(Dataset entries)
....

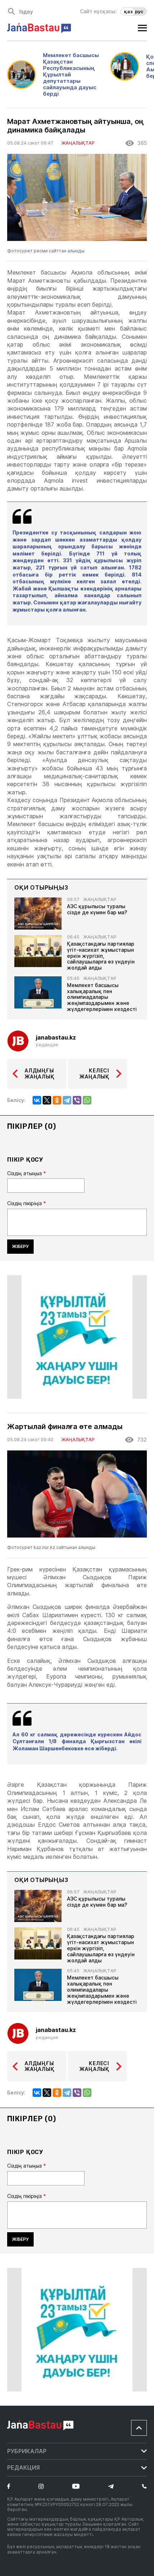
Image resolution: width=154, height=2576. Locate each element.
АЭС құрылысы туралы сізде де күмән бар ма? (97, 909)
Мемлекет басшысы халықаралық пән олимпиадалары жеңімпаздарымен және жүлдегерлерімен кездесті (102, 997)
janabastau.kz (56, 1037)
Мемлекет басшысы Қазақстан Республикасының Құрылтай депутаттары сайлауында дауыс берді (71, 74)
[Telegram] (67, 1100)
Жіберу (20, 1246)
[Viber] (77, 1100)
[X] (47, 1100)
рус (139, 11)
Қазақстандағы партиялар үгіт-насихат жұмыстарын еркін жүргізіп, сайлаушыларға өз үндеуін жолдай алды (101, 956)
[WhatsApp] (87, 1100)
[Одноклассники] (57, 1100)
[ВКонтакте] (37, 1100)
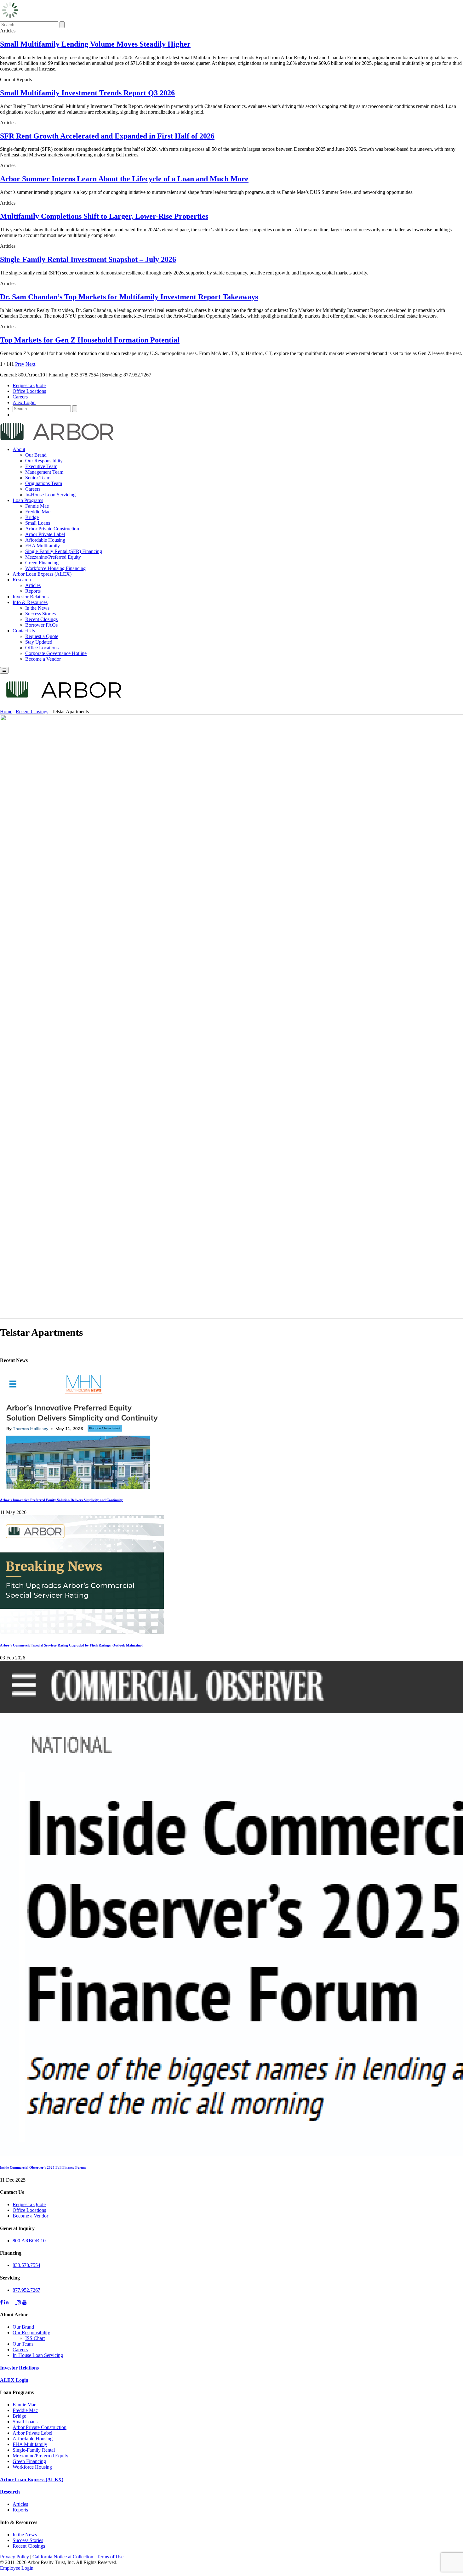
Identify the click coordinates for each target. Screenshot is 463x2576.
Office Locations (29, 391)
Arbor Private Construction (52, 528)
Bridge (32, 517)
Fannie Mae (37, 506)
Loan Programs (28, 500)
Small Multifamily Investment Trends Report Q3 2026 (87, 93)
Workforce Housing (32, 2467)
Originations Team (43, 483)
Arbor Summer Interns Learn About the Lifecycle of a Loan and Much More (124, 179)
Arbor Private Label (45, 534)
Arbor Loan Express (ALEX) (42, 574)
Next (30, 364)
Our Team (23, 2344)
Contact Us (24, 630)
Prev (19, 364)
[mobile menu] (4, 670)
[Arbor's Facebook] (1, 2302)
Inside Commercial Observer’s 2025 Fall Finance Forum (43, 2167)
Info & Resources (30, 602)
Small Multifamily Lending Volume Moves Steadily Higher (95, 44)
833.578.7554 (26, 2265)
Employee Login (16, 2568)
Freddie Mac (37, 511)
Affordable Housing (45, 540)
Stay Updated (38, 642)
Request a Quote (29, 385)
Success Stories (40, 613)
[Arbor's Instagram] (19, 2302)
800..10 (29, 2240)
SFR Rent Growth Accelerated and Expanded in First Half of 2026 (107, 136)
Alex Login (24, 402)
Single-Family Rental (34, 2450)
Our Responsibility (44, 460)
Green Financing (42, 562)
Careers (20, 396)
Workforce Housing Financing (55, 568)
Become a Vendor (43, 659)
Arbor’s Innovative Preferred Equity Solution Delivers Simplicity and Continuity (61, 1500)
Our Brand (36, 455)
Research (22, 579)
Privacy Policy (14, 2556)
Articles (33, 585)
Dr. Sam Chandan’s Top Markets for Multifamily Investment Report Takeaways (129, 297)
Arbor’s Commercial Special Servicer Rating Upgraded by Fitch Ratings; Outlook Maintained (71, 1645)
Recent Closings (41, 619)
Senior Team (37, 477)
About (19, 449)
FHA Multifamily (42, 545)
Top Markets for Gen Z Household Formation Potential (90, 340)
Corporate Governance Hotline (56, 653)
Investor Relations (31, 596)
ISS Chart (35, 2338)
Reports (33, 591)
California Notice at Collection (62, 2556)
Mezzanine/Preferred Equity (53, 557)
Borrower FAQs (41, 625)
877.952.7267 (26, 2290)
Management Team (44, 472)
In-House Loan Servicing (50, 494)
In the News (37, 608)
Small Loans (37, 523)
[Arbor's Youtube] (24, 2302)
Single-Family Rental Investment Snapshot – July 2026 (88, 259)
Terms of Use (110, 2556)
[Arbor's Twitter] (13, 2302)
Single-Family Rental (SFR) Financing (63, 551)
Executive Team (41, 466)
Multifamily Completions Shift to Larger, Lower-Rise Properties (104, 216)
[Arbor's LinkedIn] (6, 2302)
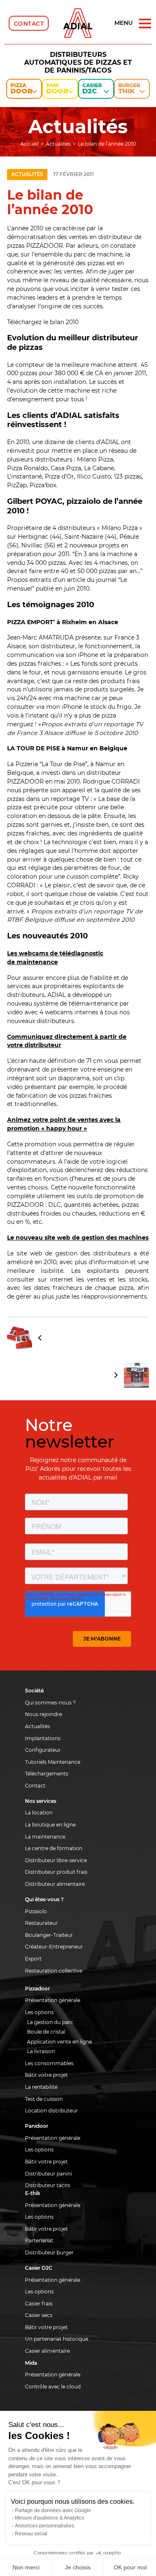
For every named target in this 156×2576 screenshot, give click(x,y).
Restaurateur (41, 1923)
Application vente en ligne (59, 2042)
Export (33, 1959)
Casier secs (38, 2315)
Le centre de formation (53, 1848)
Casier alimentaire (47, 2351)
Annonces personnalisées (44, 2526)
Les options (39, 2012)
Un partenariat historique (56, 2339)
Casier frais (38, 2303)
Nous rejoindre (43, 1714)
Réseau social (31, 2534)
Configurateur (43, 1750)
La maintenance (45, 1837)
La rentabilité (41, 2087)
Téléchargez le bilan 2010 (43, 322)
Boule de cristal (46, 2032)
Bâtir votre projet (46, 2075)
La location (38, 1812)
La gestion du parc (50, 2022)
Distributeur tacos (47, 2185)
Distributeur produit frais (56, 1872)
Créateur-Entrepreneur (54, 1947)
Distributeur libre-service (56, 1860)
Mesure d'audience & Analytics (49, 2518)
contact (29, 23)
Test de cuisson (44, 2099)
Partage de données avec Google (53, 2510)
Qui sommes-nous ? (50, 1702)
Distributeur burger (49, 2252)
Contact (35, 1785)
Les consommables (49, 2063)
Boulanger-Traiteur (49, 1935)
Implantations (42, 1738)
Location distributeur (51, 2110)
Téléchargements (46, 1773)
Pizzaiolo (36, 1911)
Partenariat (39, 2240)
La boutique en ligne (50, 1825)
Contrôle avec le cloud (53, 2386)
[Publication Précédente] (78, 1338)
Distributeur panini (48, 2174)
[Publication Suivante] (78, 1375)
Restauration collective (53, 1971)
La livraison (41, 2051)
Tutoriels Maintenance (52, 1762)
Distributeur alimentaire (55, 1884)
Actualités (27, 174)
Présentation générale (52, 2000)
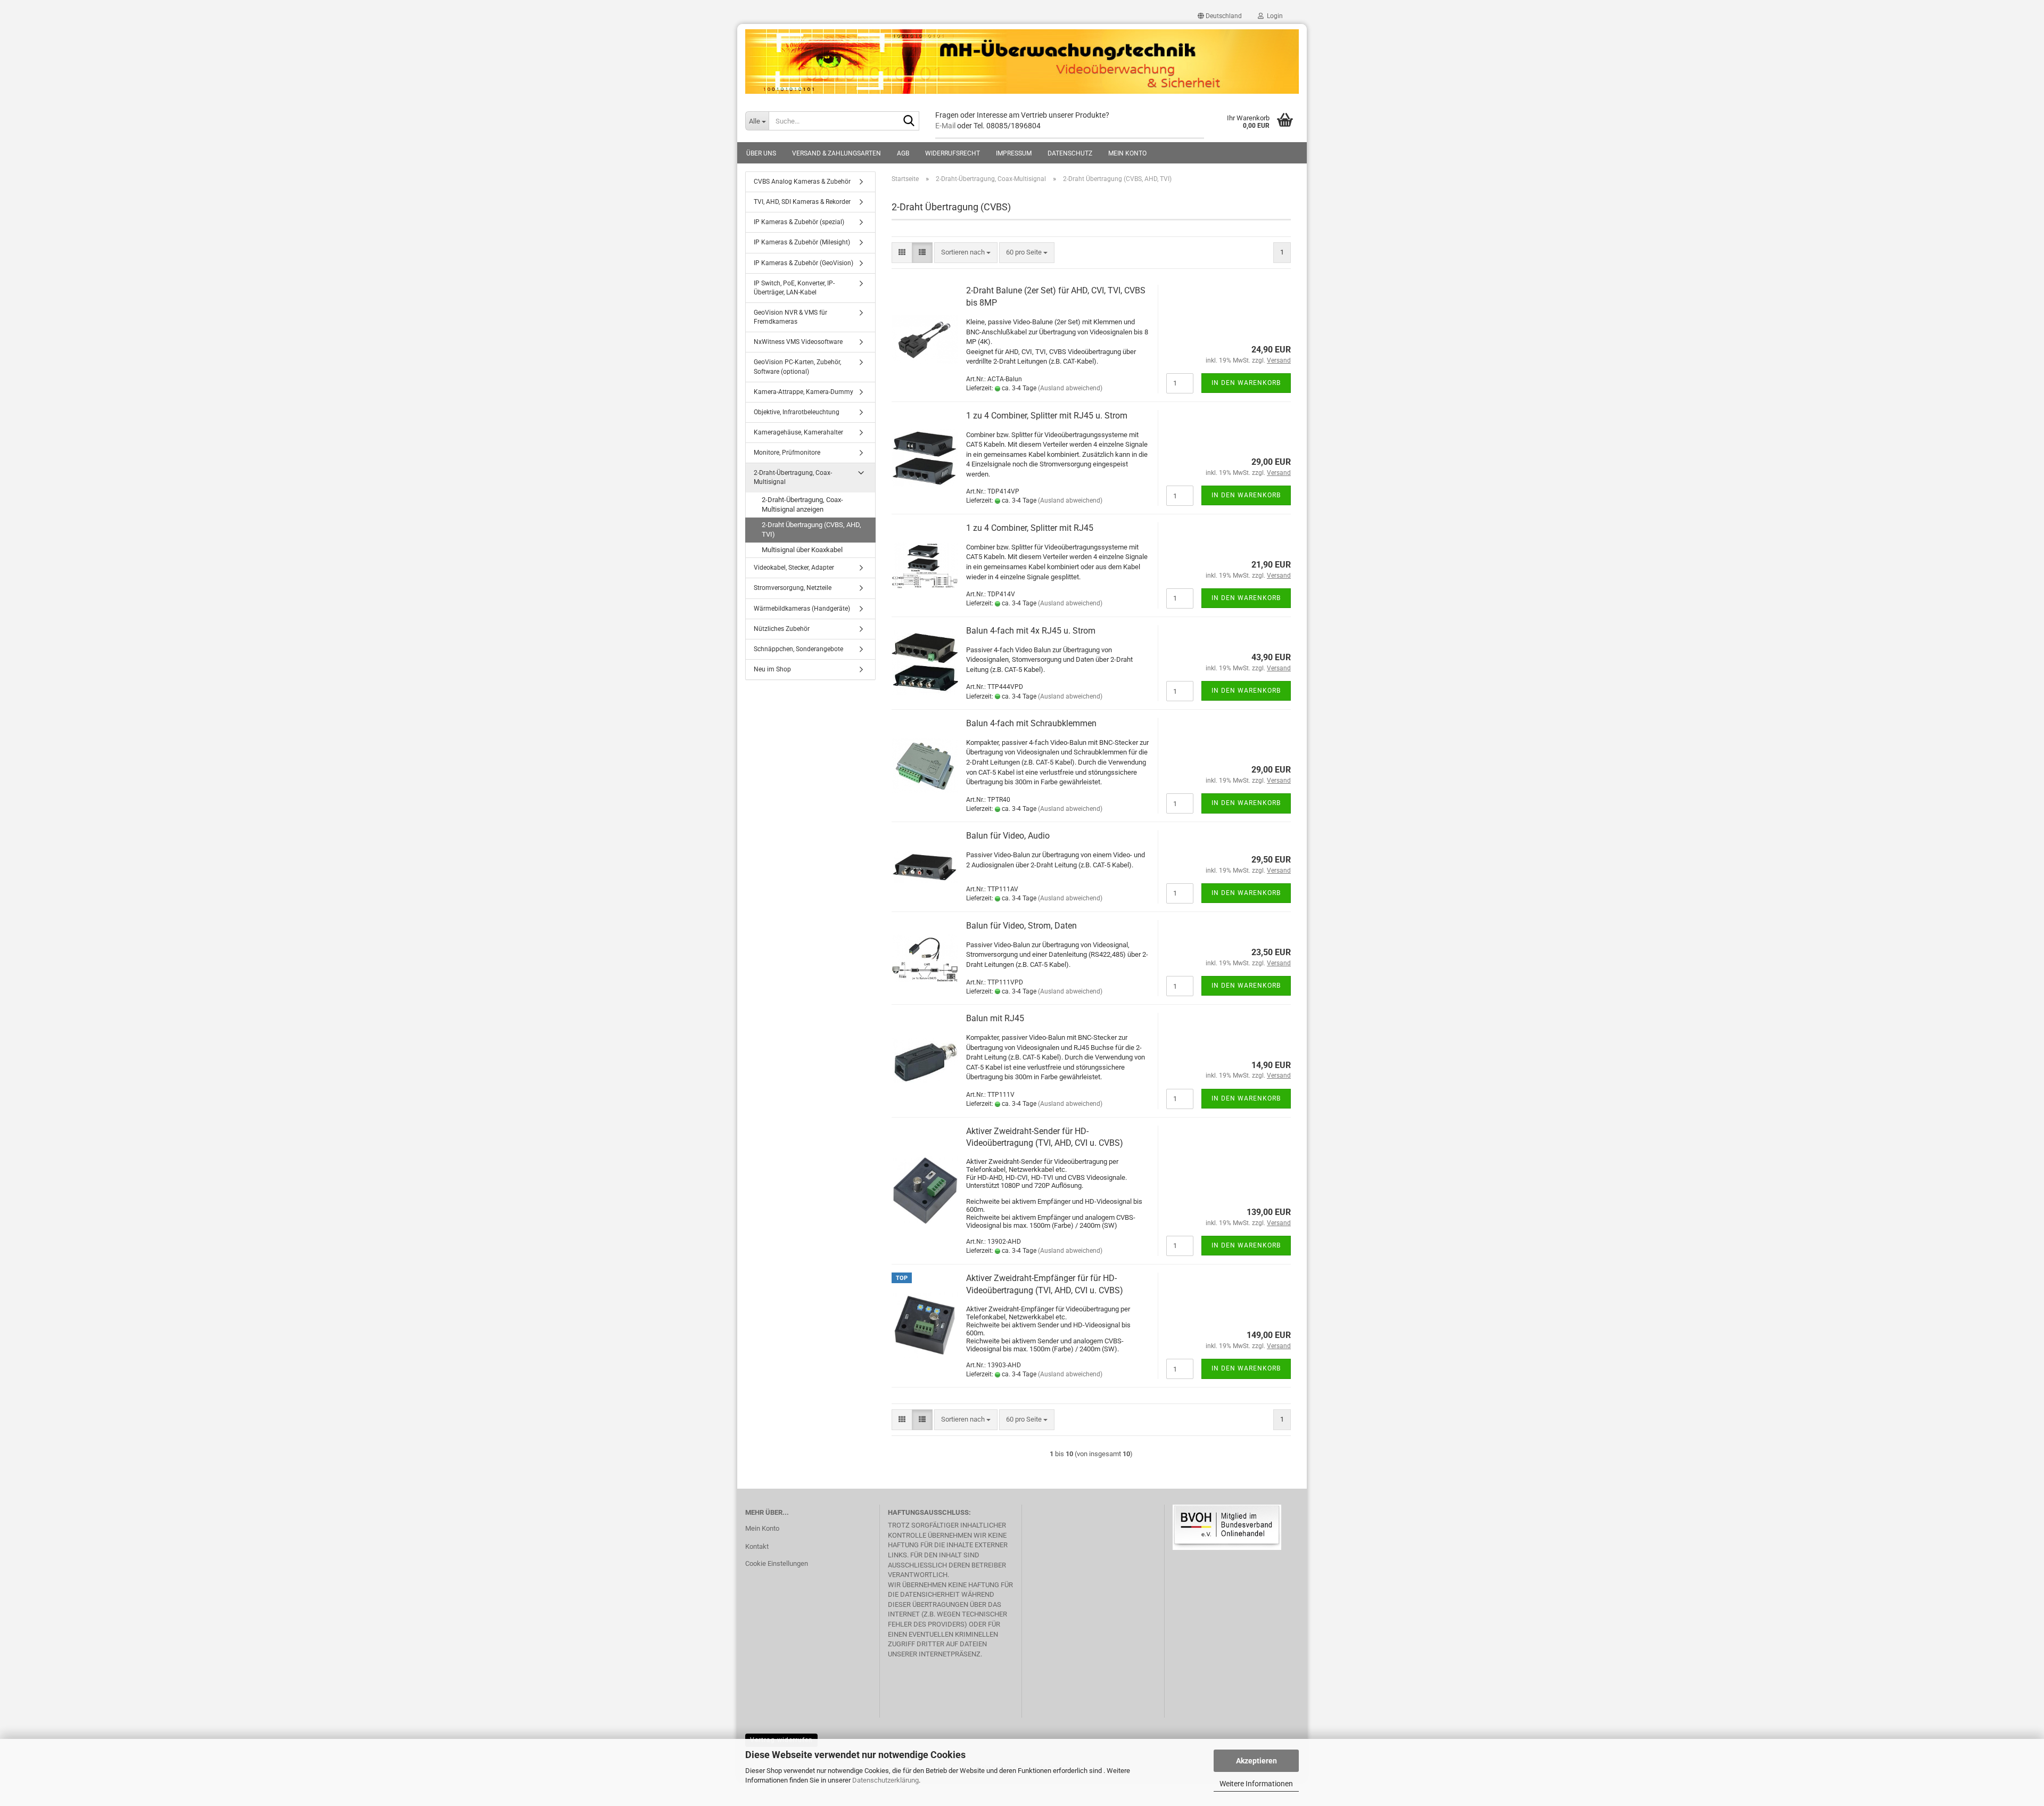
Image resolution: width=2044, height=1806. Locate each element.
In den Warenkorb (1246, 383)
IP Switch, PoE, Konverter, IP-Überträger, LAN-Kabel (794, 288)
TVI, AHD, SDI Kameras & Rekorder (802, 202)
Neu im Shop (772, 669)
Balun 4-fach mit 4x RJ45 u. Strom (1030, 631)
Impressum (1014, 153)
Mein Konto (1127, 153)
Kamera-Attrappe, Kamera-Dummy (803, 392)
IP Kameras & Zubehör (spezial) (799, 222)
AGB (903, 153)
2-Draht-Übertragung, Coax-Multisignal (793, 477)
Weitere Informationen (1256, 1783)
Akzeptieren (1256, 1760)
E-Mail (945, 125)
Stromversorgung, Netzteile (792, 588)
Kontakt (757, 1546)
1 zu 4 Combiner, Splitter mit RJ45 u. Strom (1046, 416)
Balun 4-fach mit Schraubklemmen (1031, 723)
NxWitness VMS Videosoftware (798, 342)
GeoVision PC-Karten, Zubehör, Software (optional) (797, 366)
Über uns (761, 153)
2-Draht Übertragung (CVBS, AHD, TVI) (811, 530)
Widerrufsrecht (952, 153)
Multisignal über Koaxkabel (802, 550)
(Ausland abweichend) (1070, 388)
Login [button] (1273, 16)
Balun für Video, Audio (1008, 836)
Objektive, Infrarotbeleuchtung (796, 412)
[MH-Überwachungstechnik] (1022, 62)
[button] (1220, 16)
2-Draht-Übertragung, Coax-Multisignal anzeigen (802, 505)
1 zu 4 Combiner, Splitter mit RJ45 (1029, 528)
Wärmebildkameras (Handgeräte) (802, 608)
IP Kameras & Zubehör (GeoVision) (803, 263)
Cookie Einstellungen (776, 1563)
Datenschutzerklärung (885, 1780)
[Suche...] (909, 121)
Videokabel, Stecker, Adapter (794, 567)
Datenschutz (1070, 153)
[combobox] (966, 252)
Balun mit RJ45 (995, 1018)
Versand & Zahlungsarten (836, 153)
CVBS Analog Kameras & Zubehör (802, 181)
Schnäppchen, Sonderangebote (798, 649)
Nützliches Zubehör (782, 629)
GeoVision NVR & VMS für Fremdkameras (790, 317)
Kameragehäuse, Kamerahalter (798, 432)
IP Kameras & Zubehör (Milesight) (802, 242)
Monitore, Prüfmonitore (787, 452)
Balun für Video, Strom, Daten (1021, 926)
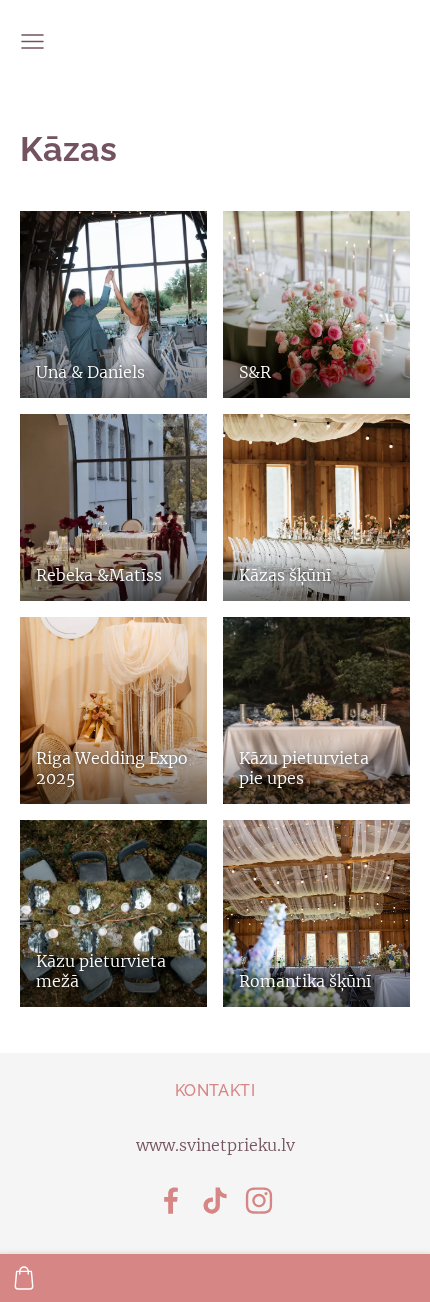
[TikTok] (215, 1200)
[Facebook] (171, 1200)
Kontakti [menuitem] (215, 1090)
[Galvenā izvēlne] (32, 41)
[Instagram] (259, 1200)
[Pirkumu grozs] (24, 1278)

....

* [Work instruction]: Where the data above reaches the line holding "2-Draht Übertragung (CVBS, AHD, TVI)", begin printing, and stop after the line holding "Wärmebildkameras (Handgeräte) (802, 608)". Each line must be reproduced exactly, with nothing else added.

* [Solution to this task]:
2-Draht Übertragung (CVBS, AHD, TVI) (811, 530)
Widerrufsrecht (952, 153)
Multisignal über Koaxkabel (802, 550)
(Ausland abweichend) (1070, 388)
Login [button] (1273, 16)
Balun für Video, Audio (1008, 836)
Objektive, Infrarotbeleuchtung (796, 412)
[MH-Überwachungstechnik] (1022, 62)
[button] (1220, 16)
2-Draht-Übertragung, Coax-Multisignal anzeigen (802, 505)
1 zu 4 Combiner, Splitter mit RJ45 (1029, 528)
Wärmebildkameras (Handgeräte) (802, 608)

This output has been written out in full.